Server push allows the server to just send out those resources before the client even requested them.

In the case of a server push, the server actually sends back both the HTTP response, and the actual request that the client would have had to send in order to receive the response. The request is sent in a PUSH_PROMISE frame.

Streams and frames

HTTP/1.1 has a very distinct “request” and “response” flow in it’s messaging. A new response can only be sent over the wire after the last one has completed.

In HTTP/2 multiple messages can be sent at the same time. Every message that’s currently being sent gets its own “stream”.

The messages get sent ‘interleaved’ by splitting them up in multiple “frames”.

This is not unlike video formats, which also is split up in multiple streams (video, audio, subtitles) and also gets split up interleaved frames.

There’s a few different frame types:

The DATA frame carries a list of bytes, for example to encode HTTP request and response bodies.
The HEADERS frame carries a list of HTTP headers.
The PRIORITY frame allows the sender of a message (client or server) to indicate that a certain stream should get a higher or lower priority. This is useful in situations where there’s limited capacity available.
The RST_STREAM frame is used to terminate a stream in case of an error.
The SETTINGS frame is used for senders to indicate how they wish to communicate. For example, a client can indicate that it does not wish to get resources preemptively pushed by the server.
The PUSH_PROMISE is a message that the server sends to the client with information about a server-push that will in the future be sent.
The PING allows a peer to measure the roundtrip time between client and server, and is a simple way to find out of the other peer is still alive.
The GOAWAY allows a peer to inform that no new streams should be started on the current connection, and instead open up a new connection.
The WINDOW_UPDATE frame may be used to implement ‘flow control’, which apparently may help peers with resource constraints, such as memory.
The CONTINUATION frame follows a HEADERS or PUSH_PROMISE frame and contains additional data that didn’t fit in the last frame.

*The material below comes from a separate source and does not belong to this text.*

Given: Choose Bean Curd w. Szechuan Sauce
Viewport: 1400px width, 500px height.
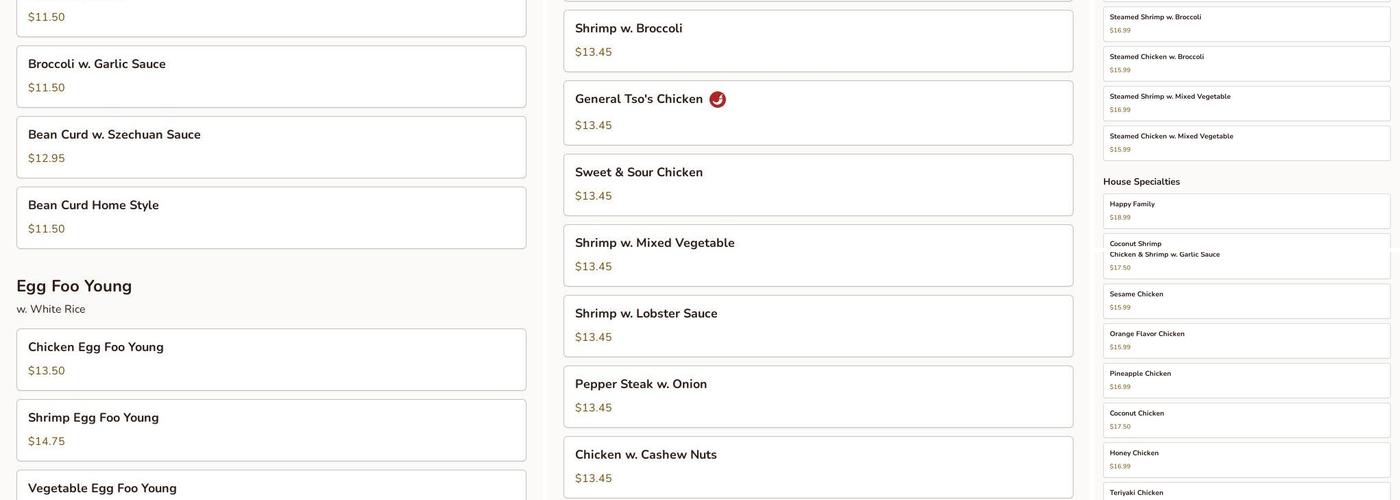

Typical HTTP requests and responses therefore usually consist of:

A HEADER frames, followed by zero or more CONTINUATION frames
Zero or more DATA frames with the message body.

A response may have more than one HEADER frame at the start, as sometimes a server will send back more than 1 HTTP status line (Such as 100 Continue followed by 200 OK).

A response may also have additional HEADER frames after the data. Yes, HTTP headers may sometimes be sent after the body, even in HTTP/1.1.

After all frames for a request of response have been sent, the stream is no longer open.